TASK PROMPT —
From the article on the July jobs report below, write out everything from "The BLS said payrolls" down to "month to $29.32.".

SELECTED EXTRACT START

Stocks were lower Friday as investors worried about increased tensions between Washington and Beijing and all eyes turn to Washington as Republicans and Democrats continue negotiations on a coronavirus stimulus package.
And then there's the jobs report.
The U.S. economy added a better-than-expected 1.8 million jobs last month, the Bureau of Labor Statistics said Friday, pulling the headline unemployment rate to 10.2%. But the pace of hiring slowed from the previous month amid a surge in coronavirus infections and new business closures.
The BLS said payrolls increased by 1.763 million, well ahead of the Street consensus forecast of 1.58 million but sharply slower than the 4.791 million confirmed for the month of June. The gains clipped the headline unemployment rate to 10.2%, down from 11.1% in June. Average hourly earnings, the BLS said, rose 0.2% from last month to $29.32.
"The 1.8M jobs gained in July will take a little pressure off of the ongoing negotiations in Washington. There’s still urgency, of course, but 10-year Treasury yields moving from .53% to .54% indicate that at least in the government debt markets the expectation of lower interest rates is presently neutral," said Peter Earle, Research Fellow at American Institute for Economic Research.
Jeff Marks, senior analyst for Jim Cramer's Action Alerts Plus charitable portfolio, noted that while the jobs result was a positive surprise, it was overshadowed by congressional failure to reach a stimulus deal and fears of rising tension between the U.S. and China.

SELECTED EXTRACT END
SOURCE INFORMATION START

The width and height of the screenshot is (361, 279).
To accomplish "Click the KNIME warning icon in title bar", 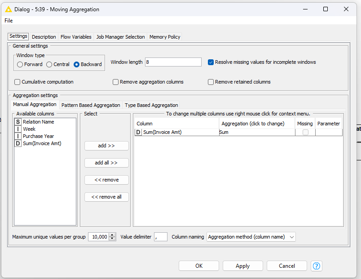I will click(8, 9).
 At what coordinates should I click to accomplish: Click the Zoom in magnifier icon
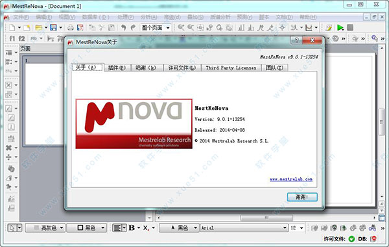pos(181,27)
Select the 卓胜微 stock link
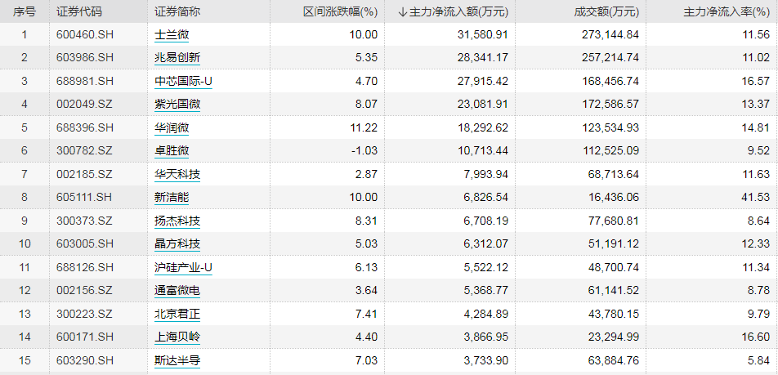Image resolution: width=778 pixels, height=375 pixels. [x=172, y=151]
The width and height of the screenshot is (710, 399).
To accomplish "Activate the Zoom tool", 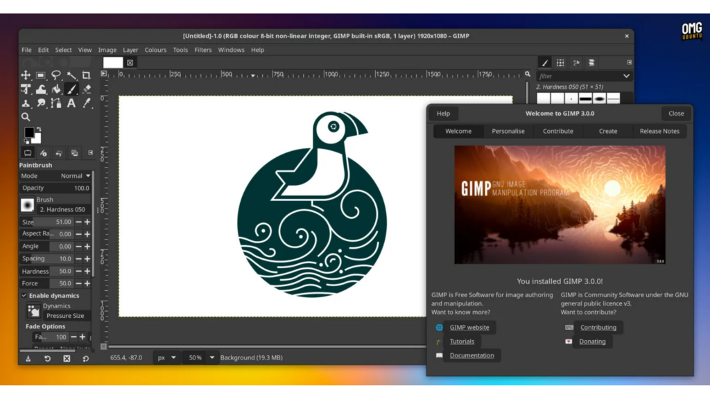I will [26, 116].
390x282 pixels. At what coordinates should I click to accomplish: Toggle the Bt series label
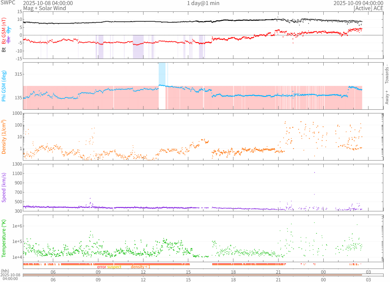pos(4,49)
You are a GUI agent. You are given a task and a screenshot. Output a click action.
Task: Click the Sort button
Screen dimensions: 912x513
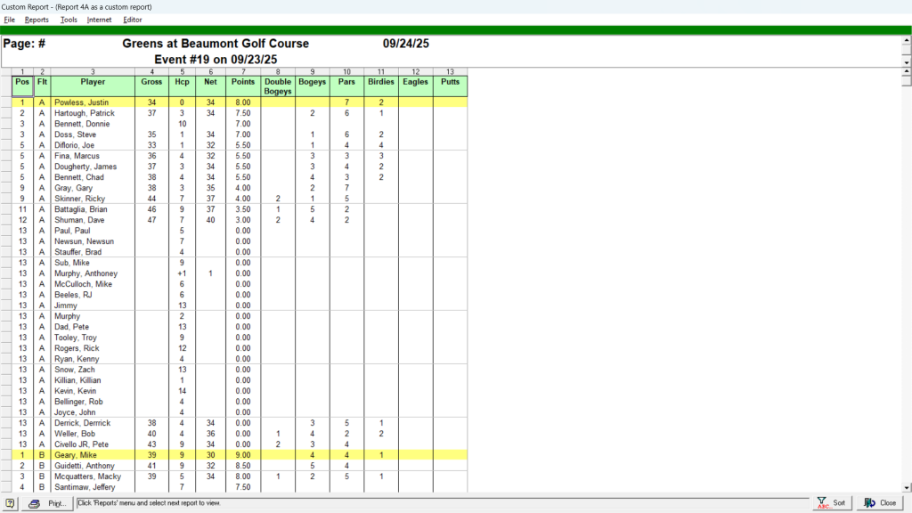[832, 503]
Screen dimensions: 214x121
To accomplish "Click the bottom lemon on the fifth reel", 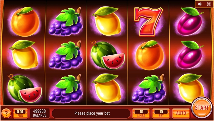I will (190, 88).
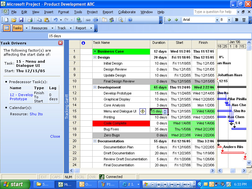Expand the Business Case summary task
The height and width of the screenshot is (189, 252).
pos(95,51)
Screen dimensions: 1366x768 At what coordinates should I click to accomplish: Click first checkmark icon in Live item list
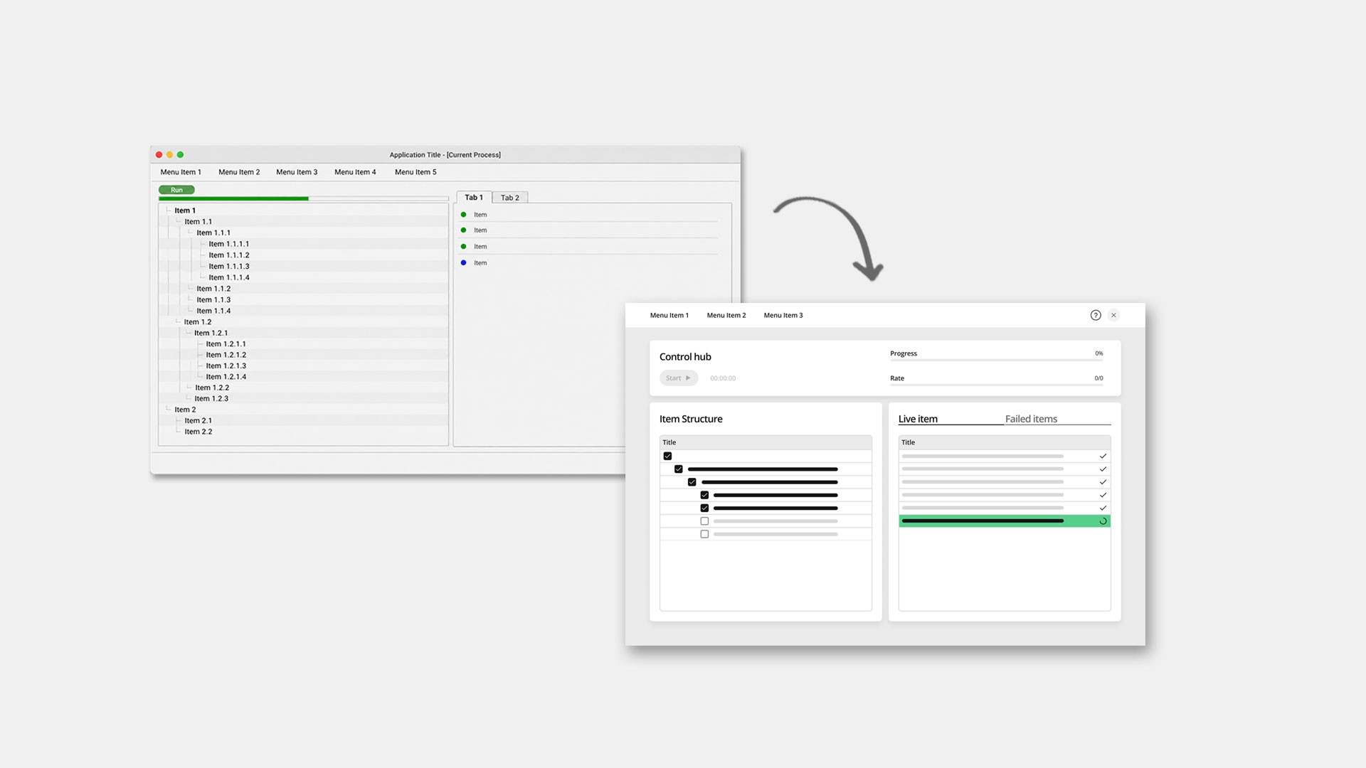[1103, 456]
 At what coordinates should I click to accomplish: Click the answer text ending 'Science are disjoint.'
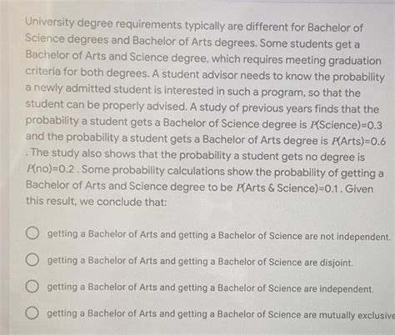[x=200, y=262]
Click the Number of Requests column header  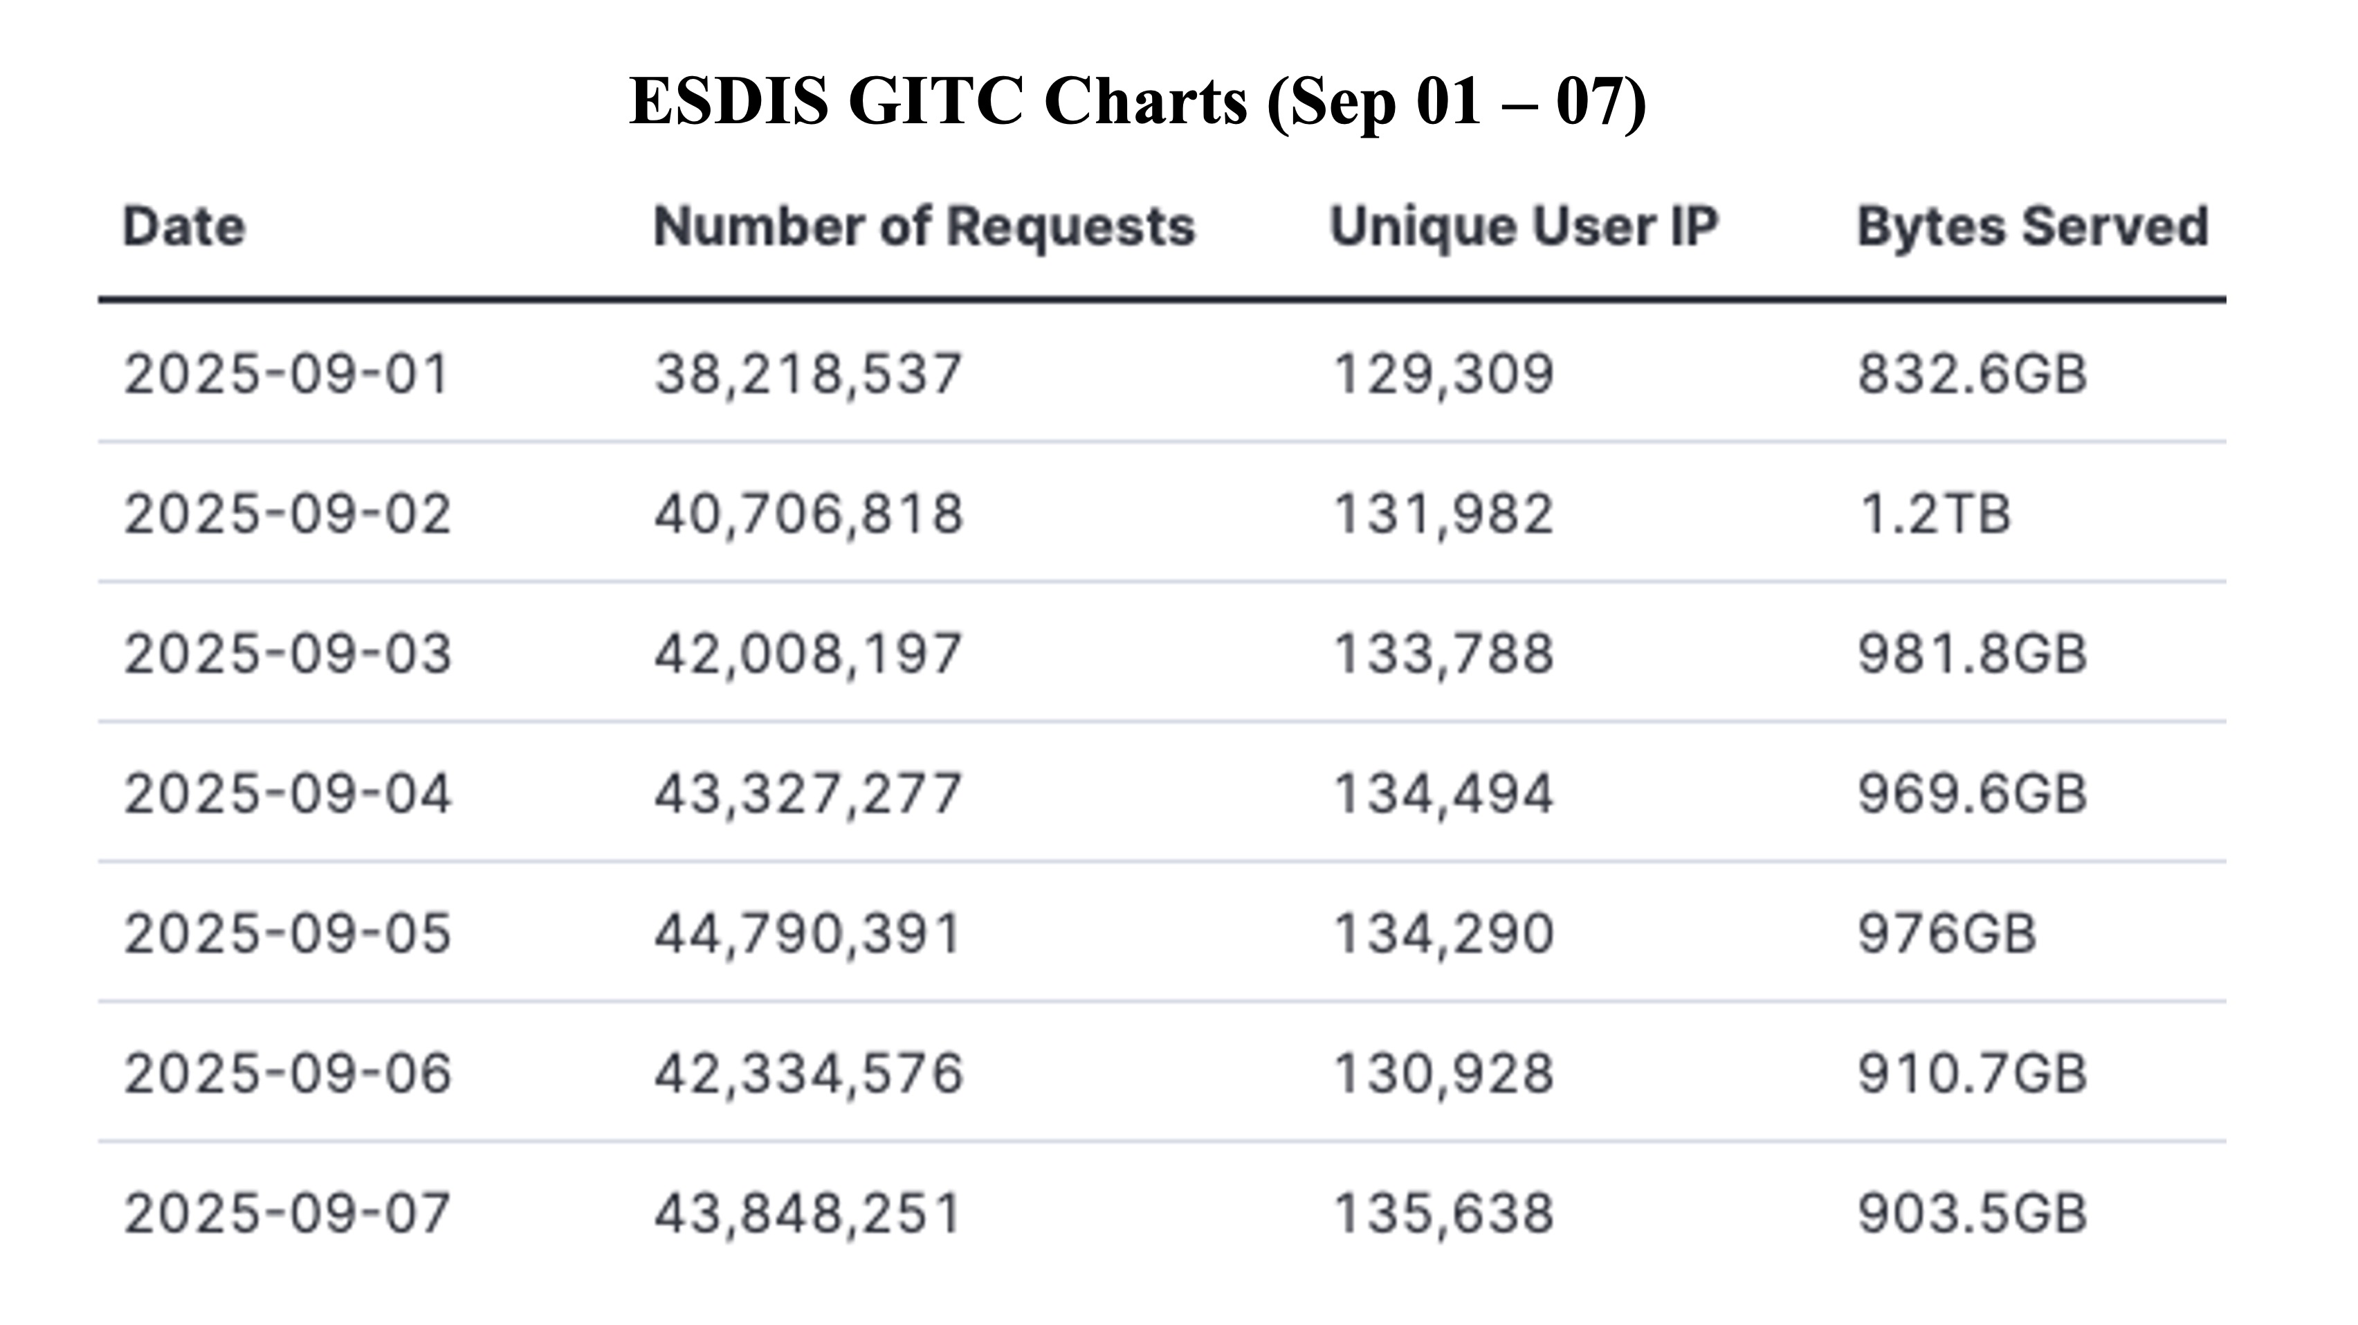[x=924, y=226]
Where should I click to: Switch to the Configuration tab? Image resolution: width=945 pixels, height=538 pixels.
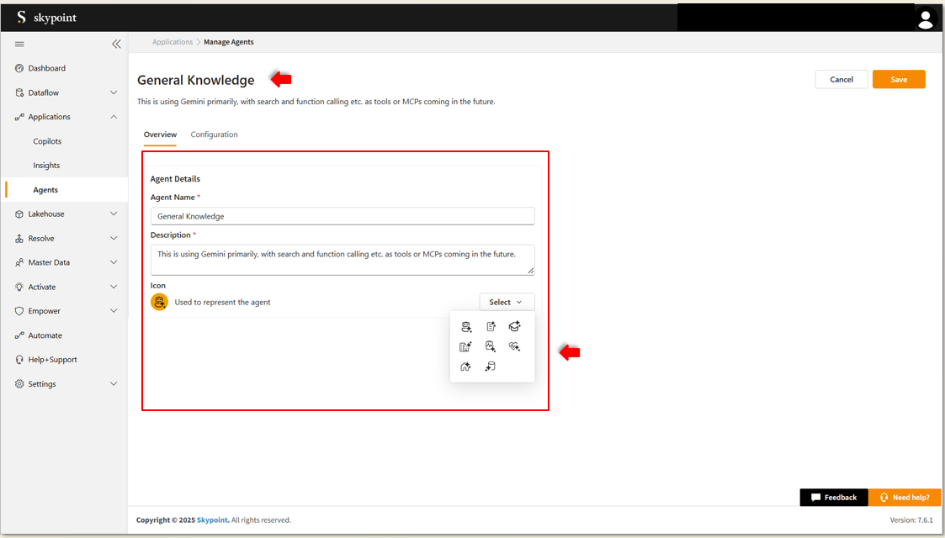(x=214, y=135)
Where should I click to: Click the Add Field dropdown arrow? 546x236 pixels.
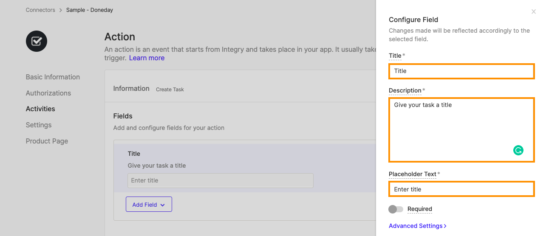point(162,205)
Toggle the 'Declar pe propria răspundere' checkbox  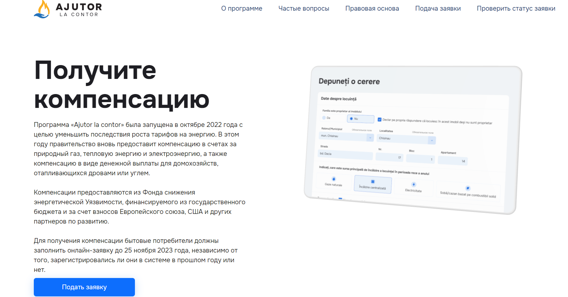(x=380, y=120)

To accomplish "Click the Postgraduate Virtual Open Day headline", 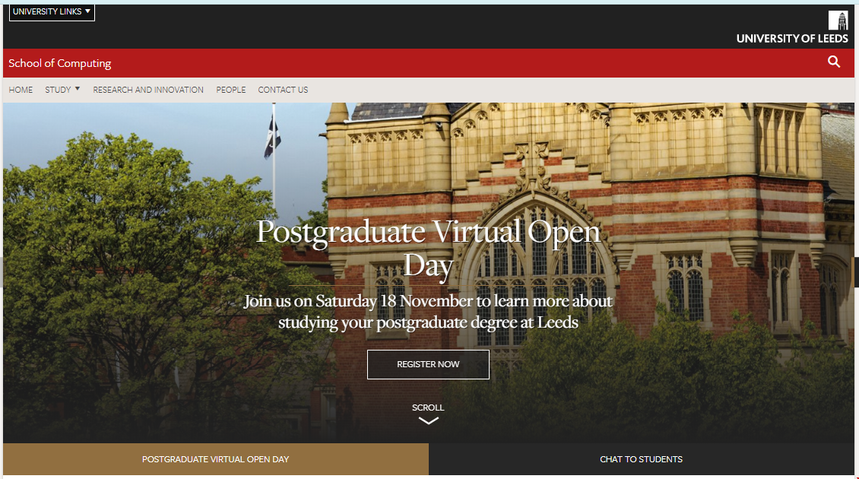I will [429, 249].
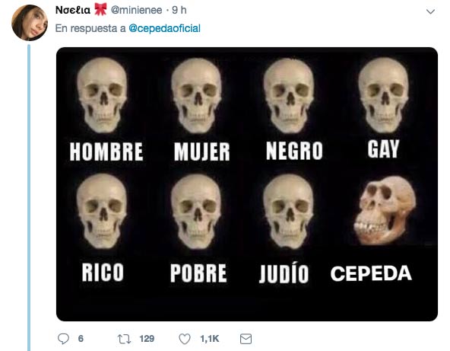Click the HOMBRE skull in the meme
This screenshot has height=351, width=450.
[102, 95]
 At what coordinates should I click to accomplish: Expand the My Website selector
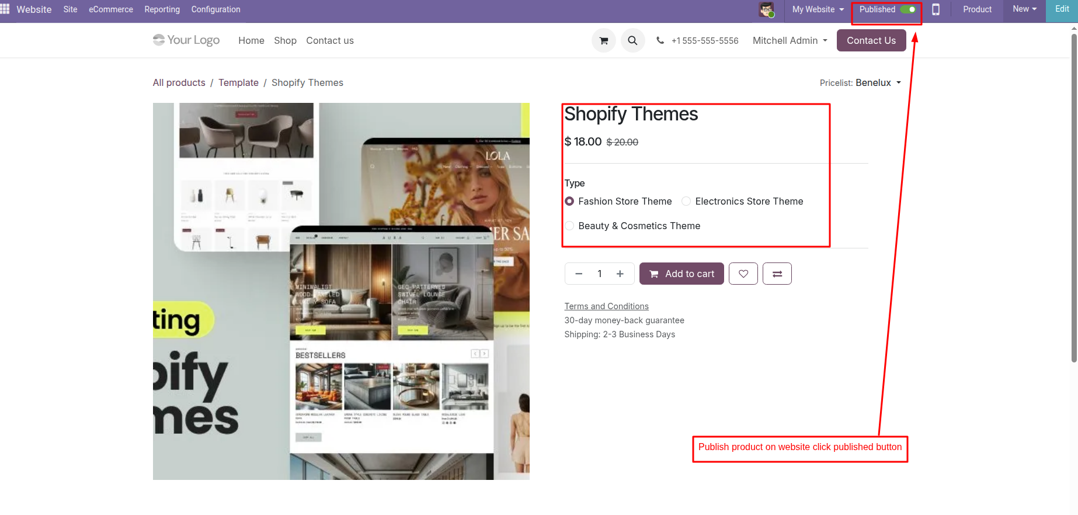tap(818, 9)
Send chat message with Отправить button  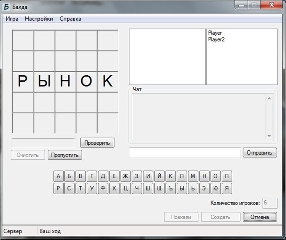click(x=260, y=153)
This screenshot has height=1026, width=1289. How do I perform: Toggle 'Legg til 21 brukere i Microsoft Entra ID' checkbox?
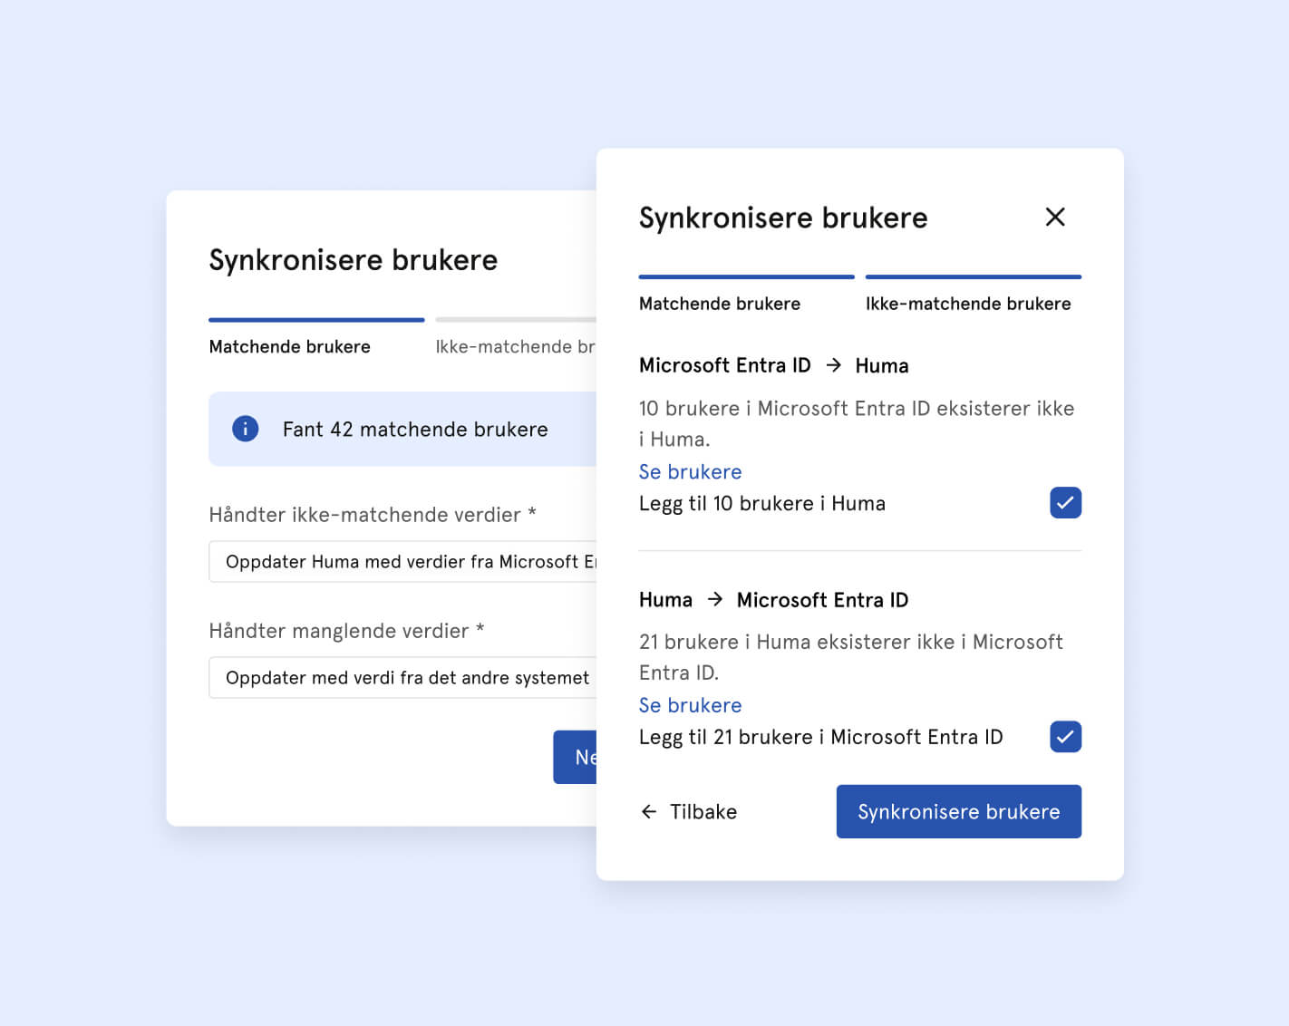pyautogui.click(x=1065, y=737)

SOURCE INFORMATION END

COMPLETED TASK —
The BLS said payrolls increased by 1.763 million, well ahead of the Street consensus forecast of 1.58 million but sharply slower than the 4.791 million confirmed for the month of June. The gains clipped the headline unemployment rate to 10.2%, down from 11.1% in June. Average hourly earnings, the BLS said, rose 0.2% from last month to $29.32.